== TASK TO CARRY OUT ==
Output, word for word, the lines of this listing that fall between the line with "This screenshot has height=260, width=571." and the line with "Screen dimensions: 1274x590", counting both of those lines, and no others.

== RAW DATA ==
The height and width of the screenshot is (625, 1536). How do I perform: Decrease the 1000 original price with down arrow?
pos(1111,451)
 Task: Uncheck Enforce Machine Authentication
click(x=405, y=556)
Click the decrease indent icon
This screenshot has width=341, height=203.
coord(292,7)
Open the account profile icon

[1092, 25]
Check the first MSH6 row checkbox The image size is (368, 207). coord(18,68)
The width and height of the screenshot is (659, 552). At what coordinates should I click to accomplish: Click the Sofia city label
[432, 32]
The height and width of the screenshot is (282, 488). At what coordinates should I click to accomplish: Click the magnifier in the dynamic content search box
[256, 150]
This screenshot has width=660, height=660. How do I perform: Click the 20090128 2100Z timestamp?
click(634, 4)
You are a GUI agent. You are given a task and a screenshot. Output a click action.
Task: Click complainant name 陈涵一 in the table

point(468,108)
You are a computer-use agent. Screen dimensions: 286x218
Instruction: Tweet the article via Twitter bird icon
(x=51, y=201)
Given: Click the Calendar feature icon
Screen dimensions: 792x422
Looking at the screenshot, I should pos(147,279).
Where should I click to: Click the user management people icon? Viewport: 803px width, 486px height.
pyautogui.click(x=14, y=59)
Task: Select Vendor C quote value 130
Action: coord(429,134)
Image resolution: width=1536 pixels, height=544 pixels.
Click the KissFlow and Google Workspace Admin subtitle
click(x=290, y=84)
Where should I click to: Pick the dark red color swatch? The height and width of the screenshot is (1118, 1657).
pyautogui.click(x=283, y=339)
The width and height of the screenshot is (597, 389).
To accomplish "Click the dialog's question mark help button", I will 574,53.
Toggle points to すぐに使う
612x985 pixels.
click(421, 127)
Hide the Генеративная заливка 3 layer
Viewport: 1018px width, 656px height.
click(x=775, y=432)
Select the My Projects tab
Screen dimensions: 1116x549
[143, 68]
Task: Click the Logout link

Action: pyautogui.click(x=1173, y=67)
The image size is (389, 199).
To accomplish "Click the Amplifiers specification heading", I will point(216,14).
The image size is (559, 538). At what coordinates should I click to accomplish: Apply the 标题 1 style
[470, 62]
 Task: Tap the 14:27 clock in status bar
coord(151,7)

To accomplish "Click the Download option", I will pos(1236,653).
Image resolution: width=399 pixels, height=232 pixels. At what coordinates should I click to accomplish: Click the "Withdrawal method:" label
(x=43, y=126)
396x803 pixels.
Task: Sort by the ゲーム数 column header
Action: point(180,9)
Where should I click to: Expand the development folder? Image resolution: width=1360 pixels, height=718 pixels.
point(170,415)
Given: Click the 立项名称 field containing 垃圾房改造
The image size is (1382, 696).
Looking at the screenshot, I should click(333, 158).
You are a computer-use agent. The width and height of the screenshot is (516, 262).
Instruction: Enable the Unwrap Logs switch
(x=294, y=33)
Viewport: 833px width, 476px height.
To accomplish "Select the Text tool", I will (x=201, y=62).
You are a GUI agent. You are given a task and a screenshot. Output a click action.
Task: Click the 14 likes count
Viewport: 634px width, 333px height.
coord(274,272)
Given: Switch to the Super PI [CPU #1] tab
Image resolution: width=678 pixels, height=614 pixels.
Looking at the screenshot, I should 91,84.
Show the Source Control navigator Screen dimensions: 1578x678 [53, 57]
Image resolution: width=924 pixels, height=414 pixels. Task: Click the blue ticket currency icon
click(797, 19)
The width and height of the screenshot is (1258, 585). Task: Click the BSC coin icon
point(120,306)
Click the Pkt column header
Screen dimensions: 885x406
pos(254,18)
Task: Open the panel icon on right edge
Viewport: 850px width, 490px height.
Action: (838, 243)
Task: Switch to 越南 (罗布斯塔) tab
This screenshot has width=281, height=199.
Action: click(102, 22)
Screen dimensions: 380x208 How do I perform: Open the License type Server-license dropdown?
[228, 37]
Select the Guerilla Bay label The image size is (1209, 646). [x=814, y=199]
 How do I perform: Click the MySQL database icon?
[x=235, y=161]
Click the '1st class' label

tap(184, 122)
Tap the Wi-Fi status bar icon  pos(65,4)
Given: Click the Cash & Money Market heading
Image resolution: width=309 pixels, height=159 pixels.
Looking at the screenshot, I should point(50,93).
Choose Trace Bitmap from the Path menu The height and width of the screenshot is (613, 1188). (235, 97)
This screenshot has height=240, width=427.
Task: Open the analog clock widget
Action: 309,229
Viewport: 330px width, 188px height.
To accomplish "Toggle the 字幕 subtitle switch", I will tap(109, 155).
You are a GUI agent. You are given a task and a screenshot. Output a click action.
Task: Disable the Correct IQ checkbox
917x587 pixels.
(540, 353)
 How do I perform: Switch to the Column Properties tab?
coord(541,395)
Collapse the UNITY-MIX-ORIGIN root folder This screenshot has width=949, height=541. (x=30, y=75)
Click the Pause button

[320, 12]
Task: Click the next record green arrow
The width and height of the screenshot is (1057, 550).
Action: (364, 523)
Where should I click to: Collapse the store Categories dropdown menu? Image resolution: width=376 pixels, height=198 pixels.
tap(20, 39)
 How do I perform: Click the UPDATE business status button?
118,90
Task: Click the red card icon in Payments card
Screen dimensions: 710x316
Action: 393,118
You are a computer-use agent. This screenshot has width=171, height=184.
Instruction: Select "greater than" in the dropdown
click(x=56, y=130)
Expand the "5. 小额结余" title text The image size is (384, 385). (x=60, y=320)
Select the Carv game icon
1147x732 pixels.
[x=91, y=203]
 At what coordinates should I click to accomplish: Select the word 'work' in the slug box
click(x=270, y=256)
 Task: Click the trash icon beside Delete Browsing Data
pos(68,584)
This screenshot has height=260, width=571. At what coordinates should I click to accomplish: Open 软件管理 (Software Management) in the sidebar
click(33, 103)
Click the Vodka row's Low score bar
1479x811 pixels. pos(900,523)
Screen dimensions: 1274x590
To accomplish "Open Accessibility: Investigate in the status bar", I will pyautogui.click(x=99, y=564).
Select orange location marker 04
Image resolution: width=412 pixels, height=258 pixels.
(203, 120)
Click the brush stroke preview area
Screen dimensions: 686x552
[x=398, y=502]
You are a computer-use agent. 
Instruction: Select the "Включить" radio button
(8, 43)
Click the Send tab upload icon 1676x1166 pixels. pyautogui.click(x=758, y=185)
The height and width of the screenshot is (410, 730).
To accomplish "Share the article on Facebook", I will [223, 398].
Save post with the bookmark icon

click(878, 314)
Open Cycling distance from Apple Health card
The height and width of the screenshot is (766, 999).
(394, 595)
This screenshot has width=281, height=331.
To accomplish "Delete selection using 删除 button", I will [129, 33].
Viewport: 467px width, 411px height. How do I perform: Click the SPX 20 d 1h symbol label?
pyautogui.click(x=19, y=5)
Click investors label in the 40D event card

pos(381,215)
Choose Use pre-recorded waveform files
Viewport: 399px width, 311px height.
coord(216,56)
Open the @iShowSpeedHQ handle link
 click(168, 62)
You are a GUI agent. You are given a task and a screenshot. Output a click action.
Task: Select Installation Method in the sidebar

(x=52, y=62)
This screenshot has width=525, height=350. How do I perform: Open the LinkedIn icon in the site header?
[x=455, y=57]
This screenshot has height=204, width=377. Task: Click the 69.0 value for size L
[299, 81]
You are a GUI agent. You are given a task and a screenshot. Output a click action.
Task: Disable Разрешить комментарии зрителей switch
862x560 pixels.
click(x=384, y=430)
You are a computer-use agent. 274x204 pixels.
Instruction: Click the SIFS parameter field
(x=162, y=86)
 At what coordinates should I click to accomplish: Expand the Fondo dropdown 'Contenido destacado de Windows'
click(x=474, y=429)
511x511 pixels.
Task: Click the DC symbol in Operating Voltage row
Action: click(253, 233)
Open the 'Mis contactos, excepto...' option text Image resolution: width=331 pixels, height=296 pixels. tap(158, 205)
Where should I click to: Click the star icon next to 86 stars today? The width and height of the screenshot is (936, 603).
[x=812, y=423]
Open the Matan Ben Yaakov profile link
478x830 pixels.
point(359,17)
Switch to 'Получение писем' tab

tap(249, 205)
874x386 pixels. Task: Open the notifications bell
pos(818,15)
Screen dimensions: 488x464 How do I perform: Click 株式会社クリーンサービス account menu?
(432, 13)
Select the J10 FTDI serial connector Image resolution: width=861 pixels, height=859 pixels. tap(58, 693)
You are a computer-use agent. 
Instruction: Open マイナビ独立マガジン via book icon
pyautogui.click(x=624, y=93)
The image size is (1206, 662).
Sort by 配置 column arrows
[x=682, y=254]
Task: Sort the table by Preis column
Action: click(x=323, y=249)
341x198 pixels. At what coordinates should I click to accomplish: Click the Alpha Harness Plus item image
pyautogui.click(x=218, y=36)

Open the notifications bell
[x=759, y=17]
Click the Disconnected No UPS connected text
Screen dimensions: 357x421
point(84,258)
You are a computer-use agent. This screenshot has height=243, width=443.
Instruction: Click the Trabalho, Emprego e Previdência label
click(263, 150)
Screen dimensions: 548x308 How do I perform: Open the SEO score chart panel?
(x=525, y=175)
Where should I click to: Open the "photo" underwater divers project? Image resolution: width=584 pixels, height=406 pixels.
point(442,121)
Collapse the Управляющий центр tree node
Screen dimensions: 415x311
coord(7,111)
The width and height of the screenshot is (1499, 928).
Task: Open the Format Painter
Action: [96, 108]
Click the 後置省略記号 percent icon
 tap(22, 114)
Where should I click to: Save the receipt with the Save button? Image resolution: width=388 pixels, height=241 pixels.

== ANSWER BOX ==
This screenshot has height=260, width=571. At what coordinates should I click to accomplish: Open 软件管理 (Software Management) in the sidebar
click(33, 103)
Click the Vodka row's Low score bar
1479x811 pixels. pos(900,523)
Screen dimensions: 1274x590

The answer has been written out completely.